▼▼▼

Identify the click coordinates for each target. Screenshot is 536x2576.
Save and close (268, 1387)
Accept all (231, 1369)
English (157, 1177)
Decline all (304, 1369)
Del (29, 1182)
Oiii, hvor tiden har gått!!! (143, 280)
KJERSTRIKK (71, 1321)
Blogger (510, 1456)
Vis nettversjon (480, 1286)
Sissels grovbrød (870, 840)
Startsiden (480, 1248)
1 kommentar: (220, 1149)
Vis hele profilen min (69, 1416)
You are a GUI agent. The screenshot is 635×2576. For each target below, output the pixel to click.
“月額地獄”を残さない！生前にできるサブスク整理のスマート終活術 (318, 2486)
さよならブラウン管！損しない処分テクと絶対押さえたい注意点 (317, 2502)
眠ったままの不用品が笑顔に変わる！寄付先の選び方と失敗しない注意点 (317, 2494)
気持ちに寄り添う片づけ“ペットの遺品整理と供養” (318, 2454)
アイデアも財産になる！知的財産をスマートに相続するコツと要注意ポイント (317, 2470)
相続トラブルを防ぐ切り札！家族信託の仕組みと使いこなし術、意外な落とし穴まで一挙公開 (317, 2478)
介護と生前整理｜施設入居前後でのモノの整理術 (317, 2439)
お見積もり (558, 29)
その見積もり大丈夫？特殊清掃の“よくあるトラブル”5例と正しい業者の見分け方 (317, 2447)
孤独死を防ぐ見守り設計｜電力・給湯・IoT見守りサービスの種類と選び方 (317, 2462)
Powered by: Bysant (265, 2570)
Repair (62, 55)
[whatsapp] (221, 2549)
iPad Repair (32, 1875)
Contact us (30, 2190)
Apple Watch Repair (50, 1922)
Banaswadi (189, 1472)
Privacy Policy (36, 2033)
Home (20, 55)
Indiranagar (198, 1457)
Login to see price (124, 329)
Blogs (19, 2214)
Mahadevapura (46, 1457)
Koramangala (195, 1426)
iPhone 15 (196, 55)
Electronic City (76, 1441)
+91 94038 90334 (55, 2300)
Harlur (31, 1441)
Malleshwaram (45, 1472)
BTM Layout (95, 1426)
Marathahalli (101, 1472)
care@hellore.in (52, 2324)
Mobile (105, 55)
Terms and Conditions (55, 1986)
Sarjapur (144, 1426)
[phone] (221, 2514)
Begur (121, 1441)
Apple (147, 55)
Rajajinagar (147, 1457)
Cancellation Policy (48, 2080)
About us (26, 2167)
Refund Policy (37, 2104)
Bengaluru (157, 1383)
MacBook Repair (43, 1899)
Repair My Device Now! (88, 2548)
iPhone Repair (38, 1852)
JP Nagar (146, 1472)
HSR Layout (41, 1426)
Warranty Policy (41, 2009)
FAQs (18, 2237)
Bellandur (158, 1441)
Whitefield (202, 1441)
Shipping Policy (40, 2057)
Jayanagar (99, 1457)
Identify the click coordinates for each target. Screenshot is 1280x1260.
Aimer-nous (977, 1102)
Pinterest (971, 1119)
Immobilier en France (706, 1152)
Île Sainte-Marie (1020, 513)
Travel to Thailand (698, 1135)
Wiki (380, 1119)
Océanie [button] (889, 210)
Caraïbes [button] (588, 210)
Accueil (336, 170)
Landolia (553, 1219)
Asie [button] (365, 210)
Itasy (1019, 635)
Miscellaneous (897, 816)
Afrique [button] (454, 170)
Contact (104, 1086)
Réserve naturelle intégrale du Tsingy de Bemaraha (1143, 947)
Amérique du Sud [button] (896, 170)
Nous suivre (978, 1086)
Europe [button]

▲▲▲

## [Stated task]
Pick out every line of the records above that contains the string "target", and copy each one in full. Case counts.

## [Written solution]
Identify the click coordinates for each target. Screenshot is 536x2576.
You are a GUI agent. The screenshot is 635×2576. For each target below, output the pixel to click.
Identify the click coordinates for each target. Screenshot is 1280x1260.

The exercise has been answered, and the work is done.